Deeply concerned by America’s diminishing image abroad and its consequences, in October 2002 I joined with fellow Oxford University graduate students David Tannenbaum ’01 and Jason Wasfy to establish a nonpartisan organization called Americans for Informed Democracy (AID). We initially endeavored to inform Americans about foreign views of the U.S., by publishing op-eds in U.S. newspapers about rising anti-Americanism, and organizing e-mail campaigns to representatives in Congress about how Bush’s preemptive strike doctrine was undermining America’s credibility in the world.

But as the war in Iraq heated up, and negative stereotypes of Americans ran rampant, we also saw a need to paint a more realistic picture of Americans. Many students in England saw filmmaker Michael Moore’s distorted picture of Americans in Bowling for Columbine as confirmation that America is replete with gun-toting, warmongering fanatics. We sought to get beyond these stereotypes. We organized forums where Americans of all political persuasions could discuss issues ranging from Iraq to Islam with their international peers.

In one particularly memorable forum at Oxford, in June 2002, we brought together American, European, and Muslim students to discuss the U.S. media. Many of the students felt American television was devoid of both fact and global content. We began the discussion by showing clips from a variety of American television networks. We included outlandish segments of cable TV shows such as Hannity & Colmes and Pat Robertson’s 700 Club, as well as segments from Meet the Press and NBC Nightly News. The non-Americans in the audience expressed surprise at the diversity of views displayed. After watching Meet the Press host Tim Russert grill a Bush administration official in the lead-up to war, one woman said she had no idea there was such a debate in America over Iraq.

Heartened by that experience, we organized “town hall” meetings on relations between the U.S. and the Islamic world on more than a dozen college campuses across America last September 12. Among the participants were former Attorney General Janet Reno and numerous congressmen, ambassadors, journalists, scholars, and military officials. More than 1,500 people attended – about half of them Muslims, primarily from the U.S.

At times, the meetings were tense and emotionally charged, especially when the Israeli-Palestinian conflict came up. Generally, though, they were surprisingly agreeable. I particularly felt moved hearing Sue Rosenblum, who lost her 28-year-old son, Joshua, in the September 11 attacks. “It is entirely possible that a member of the Islamic community sitting here today might have a distant relative who was directly or indirectly involved with the 9/11 attacks that killed my son,” she said. “It is also possible that as an American and as a Jew I might have a distant relative who caused pain to a member of his family. But even if that is the case it will not stop me from reaching out my hand in friendship.” Muslims were equally committed to coexistence. One Muslim woman noted, “Ninety-nine point nine percent of Muslims condemn the bombings; it’s just that only the other 0.1 percent gets media attention.”

In all the meetings, participants generally found consensus.
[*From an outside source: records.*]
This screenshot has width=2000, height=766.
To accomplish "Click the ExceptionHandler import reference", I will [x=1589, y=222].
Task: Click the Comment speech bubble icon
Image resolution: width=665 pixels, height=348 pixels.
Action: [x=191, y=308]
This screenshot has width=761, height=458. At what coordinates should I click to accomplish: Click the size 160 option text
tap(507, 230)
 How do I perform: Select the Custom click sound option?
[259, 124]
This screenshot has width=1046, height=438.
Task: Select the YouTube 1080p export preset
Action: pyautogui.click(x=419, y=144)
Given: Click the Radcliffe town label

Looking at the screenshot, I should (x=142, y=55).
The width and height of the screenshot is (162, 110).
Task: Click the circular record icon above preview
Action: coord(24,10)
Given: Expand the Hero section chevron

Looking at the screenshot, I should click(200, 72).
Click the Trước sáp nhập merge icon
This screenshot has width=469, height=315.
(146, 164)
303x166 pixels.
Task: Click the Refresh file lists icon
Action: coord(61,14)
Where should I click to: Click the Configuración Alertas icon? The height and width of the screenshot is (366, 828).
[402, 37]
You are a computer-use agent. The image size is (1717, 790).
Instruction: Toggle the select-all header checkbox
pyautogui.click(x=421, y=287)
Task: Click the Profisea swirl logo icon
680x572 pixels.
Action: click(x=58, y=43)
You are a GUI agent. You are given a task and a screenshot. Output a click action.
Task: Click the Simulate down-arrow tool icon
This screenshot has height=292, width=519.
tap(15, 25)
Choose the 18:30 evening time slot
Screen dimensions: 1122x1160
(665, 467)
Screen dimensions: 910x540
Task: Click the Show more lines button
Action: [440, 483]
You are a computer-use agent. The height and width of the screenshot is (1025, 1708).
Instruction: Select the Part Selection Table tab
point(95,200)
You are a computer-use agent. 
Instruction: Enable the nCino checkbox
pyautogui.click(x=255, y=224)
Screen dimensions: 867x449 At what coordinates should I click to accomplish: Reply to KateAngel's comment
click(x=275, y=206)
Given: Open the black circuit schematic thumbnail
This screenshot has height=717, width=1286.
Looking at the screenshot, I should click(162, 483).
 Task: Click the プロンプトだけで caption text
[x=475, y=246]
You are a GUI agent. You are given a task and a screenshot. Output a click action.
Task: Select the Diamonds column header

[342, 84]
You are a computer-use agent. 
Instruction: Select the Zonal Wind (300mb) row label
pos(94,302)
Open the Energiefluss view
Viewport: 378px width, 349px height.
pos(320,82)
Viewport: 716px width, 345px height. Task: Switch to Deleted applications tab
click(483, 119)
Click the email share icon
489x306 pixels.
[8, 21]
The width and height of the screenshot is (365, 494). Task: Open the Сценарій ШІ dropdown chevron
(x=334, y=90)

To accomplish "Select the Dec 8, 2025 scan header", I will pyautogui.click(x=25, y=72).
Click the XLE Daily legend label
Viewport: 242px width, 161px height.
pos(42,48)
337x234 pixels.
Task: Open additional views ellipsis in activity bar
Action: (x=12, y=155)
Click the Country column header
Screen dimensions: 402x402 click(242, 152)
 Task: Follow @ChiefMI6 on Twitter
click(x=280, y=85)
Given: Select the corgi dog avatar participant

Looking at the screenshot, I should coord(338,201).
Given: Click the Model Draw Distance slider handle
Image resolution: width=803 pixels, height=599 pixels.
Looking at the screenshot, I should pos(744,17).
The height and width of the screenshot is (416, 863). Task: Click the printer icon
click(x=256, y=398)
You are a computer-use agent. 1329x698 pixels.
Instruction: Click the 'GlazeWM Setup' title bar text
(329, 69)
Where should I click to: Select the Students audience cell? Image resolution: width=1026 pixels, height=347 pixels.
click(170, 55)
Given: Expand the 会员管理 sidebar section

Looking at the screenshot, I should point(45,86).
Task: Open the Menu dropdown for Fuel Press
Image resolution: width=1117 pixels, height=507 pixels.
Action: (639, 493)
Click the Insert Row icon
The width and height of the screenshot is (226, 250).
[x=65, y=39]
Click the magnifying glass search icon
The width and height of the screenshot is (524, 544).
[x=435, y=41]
Non-Muslims and Muslims agreed that America should tread more lightly in the Islamic world, and that the Islamic world needed democratic institutions and human rights. Several Muslims said they understood the heightened scrutiny at airports, while many non-Muslims pledged to fight the Patriot Act and its sequel after hearing personal stories of Muslims’ post-September 11 treatment by the Justice Department. Overwhelmingly, Muslims and non-Muslims expressed a determination to eliminate terror, a belief in freedom and democracy, and support for a two-state solution to the Israeli-Palestinian conflict.

I never will forget my pain in the weeks following September 11, or my comfort when strangers on London streets shared my grief. Restoring that international cohesion will not be easy. America must be ready to embrace the world, and the world must be prepared to accept American involvement. I hope that AID can play a part in bringing the world together, as it was in that fleeting moment after the attacks.